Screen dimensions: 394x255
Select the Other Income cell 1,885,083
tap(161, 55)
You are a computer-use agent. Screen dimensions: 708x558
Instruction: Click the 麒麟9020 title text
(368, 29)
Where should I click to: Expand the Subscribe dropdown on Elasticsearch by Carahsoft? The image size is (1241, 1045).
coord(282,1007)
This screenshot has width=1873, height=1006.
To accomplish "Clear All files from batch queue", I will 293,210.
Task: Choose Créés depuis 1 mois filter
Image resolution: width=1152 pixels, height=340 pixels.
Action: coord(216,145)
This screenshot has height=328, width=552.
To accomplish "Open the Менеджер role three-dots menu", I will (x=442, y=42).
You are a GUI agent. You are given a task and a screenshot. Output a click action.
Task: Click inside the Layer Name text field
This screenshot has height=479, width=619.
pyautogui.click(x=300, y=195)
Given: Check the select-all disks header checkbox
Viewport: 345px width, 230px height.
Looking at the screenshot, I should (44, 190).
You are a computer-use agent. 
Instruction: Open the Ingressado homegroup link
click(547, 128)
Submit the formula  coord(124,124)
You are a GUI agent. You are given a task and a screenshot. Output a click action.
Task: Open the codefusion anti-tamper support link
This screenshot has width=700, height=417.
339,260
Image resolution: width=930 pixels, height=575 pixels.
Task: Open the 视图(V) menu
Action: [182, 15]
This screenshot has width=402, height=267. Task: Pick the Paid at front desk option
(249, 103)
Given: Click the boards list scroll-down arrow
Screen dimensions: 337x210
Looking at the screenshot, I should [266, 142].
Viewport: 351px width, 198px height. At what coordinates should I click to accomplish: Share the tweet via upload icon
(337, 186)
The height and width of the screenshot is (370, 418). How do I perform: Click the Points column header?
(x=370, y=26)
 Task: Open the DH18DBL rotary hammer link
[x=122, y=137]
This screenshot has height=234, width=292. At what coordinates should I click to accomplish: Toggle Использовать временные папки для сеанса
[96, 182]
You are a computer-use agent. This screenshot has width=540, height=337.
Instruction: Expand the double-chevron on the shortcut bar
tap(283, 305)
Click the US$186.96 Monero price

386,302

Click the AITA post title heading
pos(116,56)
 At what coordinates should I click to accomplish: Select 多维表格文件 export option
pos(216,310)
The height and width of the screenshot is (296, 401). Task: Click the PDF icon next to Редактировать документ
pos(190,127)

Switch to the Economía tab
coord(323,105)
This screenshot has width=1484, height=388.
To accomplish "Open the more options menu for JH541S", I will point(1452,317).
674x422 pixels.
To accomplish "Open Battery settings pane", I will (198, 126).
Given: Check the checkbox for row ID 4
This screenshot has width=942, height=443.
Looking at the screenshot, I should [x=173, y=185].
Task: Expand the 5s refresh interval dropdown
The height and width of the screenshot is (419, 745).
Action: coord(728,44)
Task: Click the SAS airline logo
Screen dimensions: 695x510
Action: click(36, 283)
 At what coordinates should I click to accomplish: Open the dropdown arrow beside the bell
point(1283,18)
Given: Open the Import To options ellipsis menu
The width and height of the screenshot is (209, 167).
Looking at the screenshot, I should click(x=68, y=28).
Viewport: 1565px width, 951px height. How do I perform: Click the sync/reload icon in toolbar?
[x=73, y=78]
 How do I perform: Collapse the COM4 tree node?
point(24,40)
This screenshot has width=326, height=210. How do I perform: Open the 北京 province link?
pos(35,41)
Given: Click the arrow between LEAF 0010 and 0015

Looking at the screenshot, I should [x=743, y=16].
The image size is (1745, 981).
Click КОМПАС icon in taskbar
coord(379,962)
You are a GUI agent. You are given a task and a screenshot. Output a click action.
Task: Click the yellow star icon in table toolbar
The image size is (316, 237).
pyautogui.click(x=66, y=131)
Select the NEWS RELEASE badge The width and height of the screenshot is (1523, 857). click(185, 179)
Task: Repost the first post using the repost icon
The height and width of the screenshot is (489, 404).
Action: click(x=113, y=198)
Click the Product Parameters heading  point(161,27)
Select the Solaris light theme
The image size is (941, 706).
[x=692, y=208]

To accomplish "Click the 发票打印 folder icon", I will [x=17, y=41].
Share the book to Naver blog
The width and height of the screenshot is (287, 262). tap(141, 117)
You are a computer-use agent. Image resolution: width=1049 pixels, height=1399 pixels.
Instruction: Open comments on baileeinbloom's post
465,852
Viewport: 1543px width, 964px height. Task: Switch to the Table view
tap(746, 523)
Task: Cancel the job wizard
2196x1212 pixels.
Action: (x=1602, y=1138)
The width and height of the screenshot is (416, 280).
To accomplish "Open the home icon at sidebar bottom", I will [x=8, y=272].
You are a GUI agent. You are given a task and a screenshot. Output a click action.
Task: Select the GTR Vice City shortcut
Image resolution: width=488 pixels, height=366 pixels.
+-------+
Task prompt:
Which lines of the records above hold the word "options"? Copy each of them.

Solution for this exercise:
To accomplish "Open the more options menu for JH541S", I will point(1452,317).
Given: Open the Import To options ellipsis menu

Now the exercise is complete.